The Ghost of Outcrossing Past in Downy Brome, an Inbreeding Annual Grass

We investigated the frequency of outcrossing in downy brome (Bromus tectorum L.), a cleistogamous weedy annual grass, in both common garden and wild populations, using microsatellite and single nucleotide polymorphic (SNP) markers. In the common garden study, 25 lines with strongly contrasting genotypes were planted in close proximity. We fingerprinted 10 seed progeny from 8 individuals of each line and detected 15 first-generation heterozygotes for a t-value (corrected for cryptic crosses) of 0.0082. Different genotypes were significantly overrepresented as maternal versus paternal parents of heterozygotes, suggesting gender-function-dependent genetic control of outcrossing rates. In 4 wild populations (>300 individuals each), expected heterozygosity ranged from 0.149 to 0.336, whereas t-values ranged from 0.0027 to 0.0133, indicating high levels of both genetic diversity and inbreeding. Up to a third of the individuals in each population belonged to groups with identical or nearly identical SNP genotypes, whereas many of the remaining individuals were members of loose clusters of apparently related plants that probably represent descendants from past outcrossing events. Strict inbreeding in some lineages within a population with occasional outcrossing in others may be related to positive selection on adaptive syndromes associated with specific inbreeding lineages, or possibly to among-lineage differences in genetic regulation of outcrossing.

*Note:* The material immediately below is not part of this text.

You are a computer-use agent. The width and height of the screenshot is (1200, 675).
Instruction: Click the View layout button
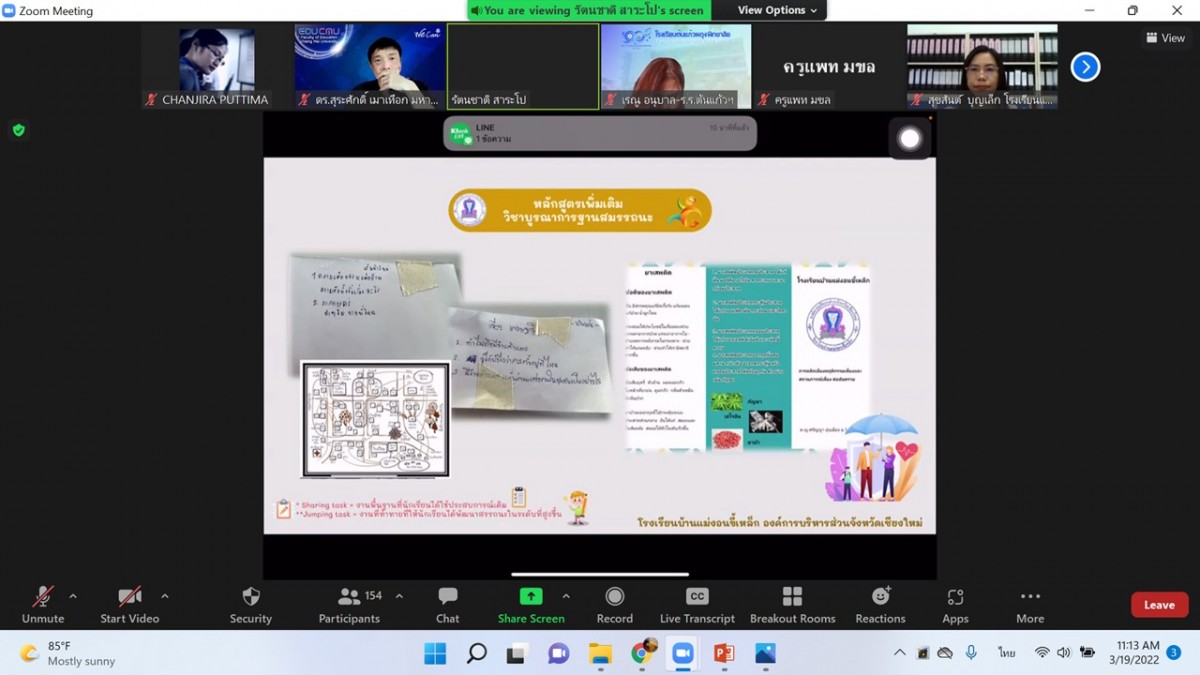1165,38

Lack of Host Specialization on Winter Annual Grasses in the Fungal Seed Bank Pathogen Pyrenophora semeniperda

Generalist plant pathogens may have wide host ranges, but many exhibit varying degrees of host specialization, with multiple pathogen races that have narrower host ranges. These races are often genetically distinct, with each race causing highest disease incidence on its host of origin. We examined host specialization in the seed pathogen Pyrenophora semeniperda by reciprocally inoculating pathogen strains from Bromus tectorum and from four other winter annual grass weeds (Bromus diandrus, Bromus rubens, Bromus arvensis and Taeniatherum caput-medusae) onto dormant seeds of B. tectorum and each alternate host. We found that host species varied in resistance and pathogen strains varied in aggressiveness, but there was no evidence for host specialization. Most variation in aggressiveness was among strains within populations and was expressed similarly on both hosts, resulting in a positive correlation between strain-level disease incidence on B. tectorum and on the alternate host. In spite of this lack of host specialization, we detected weak but significant population genetic structure as a function of host species using two neutral marker systems that yielded similar results. This genetic structure is most likely due to founder effects, as the pathogen is known to be dispersed with host seeds. All host species were highly susceptible to their own pathogen races. Tolerance to infection (i.e., the ability to germinate even when infected and thereby avoid seed mortality) increased as a function of seed germination rate, which in turn increased as dormancy was lost. Pyrenophora semeniperda apparently does not require host specialization to fully exploit these winter annual grass species, which share many life history features that make them ideal hosts for this pathogen.